Start of Data excerpts

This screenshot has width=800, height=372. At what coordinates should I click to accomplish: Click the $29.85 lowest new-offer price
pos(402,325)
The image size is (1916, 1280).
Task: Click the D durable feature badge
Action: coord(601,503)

End of Data excerpts

- [Required work]
Reproduce every record exactly, line by line.

- [Result]
This screenshot has width=800, height=372. At what coordinates should I click to accomplish: Click the $29.85 lowest new-offer price
pos(402,325)
The image size is (1916, 1280).
Task: Click the D durable feature badge
Action: coord(601,503)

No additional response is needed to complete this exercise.